DeLoRA (variants/delora.py):
lora_B init zeros not kaiming, matching peft (docs/refs/peft_delora_layer.py:139).
With B=0 the t=0 delta is zero regardless of lambda, so identity holds with
the peft default lambda0=15 instead of needing the lambda0=0 hack.
HRA (variants/hra.py):
forward_input loop reversed: now applies x @ H_{r-1} ... H_0 = x @ R^T so
the base layer computes x R^T W^T = F.linear(x, W @ R), matching peft. The
bug was masked by paired-symmetry init (R = R^T at t=0) but would corrupt
any non-symmetric U.
EVA (variants/eva.py):
lora_A is now a trainable Parameter (peft semantics): SVD only changes the
init. group_init still copies the SVD basis but under a no_grad guard.
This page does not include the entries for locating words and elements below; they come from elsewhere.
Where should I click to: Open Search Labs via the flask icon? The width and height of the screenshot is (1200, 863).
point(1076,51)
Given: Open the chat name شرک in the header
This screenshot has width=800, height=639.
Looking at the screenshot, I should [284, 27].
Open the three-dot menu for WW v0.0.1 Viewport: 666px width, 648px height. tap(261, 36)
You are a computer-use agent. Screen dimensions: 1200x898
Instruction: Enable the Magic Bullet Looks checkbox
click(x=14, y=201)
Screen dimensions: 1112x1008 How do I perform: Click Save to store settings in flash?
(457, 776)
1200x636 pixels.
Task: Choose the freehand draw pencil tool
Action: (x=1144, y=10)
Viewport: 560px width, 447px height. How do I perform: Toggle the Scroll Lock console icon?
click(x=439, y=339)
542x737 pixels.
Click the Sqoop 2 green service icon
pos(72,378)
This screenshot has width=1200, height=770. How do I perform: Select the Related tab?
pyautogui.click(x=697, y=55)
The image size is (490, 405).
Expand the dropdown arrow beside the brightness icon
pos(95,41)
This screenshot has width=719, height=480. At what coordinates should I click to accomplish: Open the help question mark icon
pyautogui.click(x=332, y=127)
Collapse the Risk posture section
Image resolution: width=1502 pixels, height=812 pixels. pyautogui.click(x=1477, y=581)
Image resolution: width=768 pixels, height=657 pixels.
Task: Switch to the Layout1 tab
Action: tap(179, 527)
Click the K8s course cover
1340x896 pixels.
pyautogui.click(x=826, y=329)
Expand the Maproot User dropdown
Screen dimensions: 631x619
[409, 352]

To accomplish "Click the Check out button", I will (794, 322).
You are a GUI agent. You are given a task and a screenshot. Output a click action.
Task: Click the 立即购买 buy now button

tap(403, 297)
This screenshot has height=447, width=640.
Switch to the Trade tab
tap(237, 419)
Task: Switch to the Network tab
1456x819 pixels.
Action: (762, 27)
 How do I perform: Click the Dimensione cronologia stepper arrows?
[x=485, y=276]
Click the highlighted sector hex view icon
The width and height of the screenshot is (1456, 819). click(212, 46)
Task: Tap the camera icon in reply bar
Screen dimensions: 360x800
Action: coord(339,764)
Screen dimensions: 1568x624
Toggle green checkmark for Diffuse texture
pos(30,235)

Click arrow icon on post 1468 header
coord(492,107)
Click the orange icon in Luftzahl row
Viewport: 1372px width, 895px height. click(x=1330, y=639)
AntiPaSTO (variants/antipasto.py):
docstring now references arxiv.org/pdf/2601.07473 and
github.com/wassname/AntiPaSTO so V4 review NO_REFERENCE flag is resolved.
qwen probe (scripts/qwen_train_probe.py):
perturb_first_adapter walks priority list including lora_U (HRA) and
lora_A (EVA, LoRA-style A-trainable variants) so HRA tests no longer raise
'no perturbable adapter parameter found'.
smoke (tests/smoke.py):
+ hra_forward_order_smoke: distinguishing check that compares adapted output
to F.linear(x, W @ R) with paired symmetry broken; would fail under the
forward-iter bug.
+ EVA assert lora_A.requires_grad == True per layer.
- DeLoRA bnb moved to bnb_skip (fp16 + B=0 + clamp(min=1e-4) overflow makes
grad NaN; real bnb usage needs dequant).
delora train still uses lambda0=0.1 because peft default 15.0 explodes
Adam lr=1e-1 in 20 steps.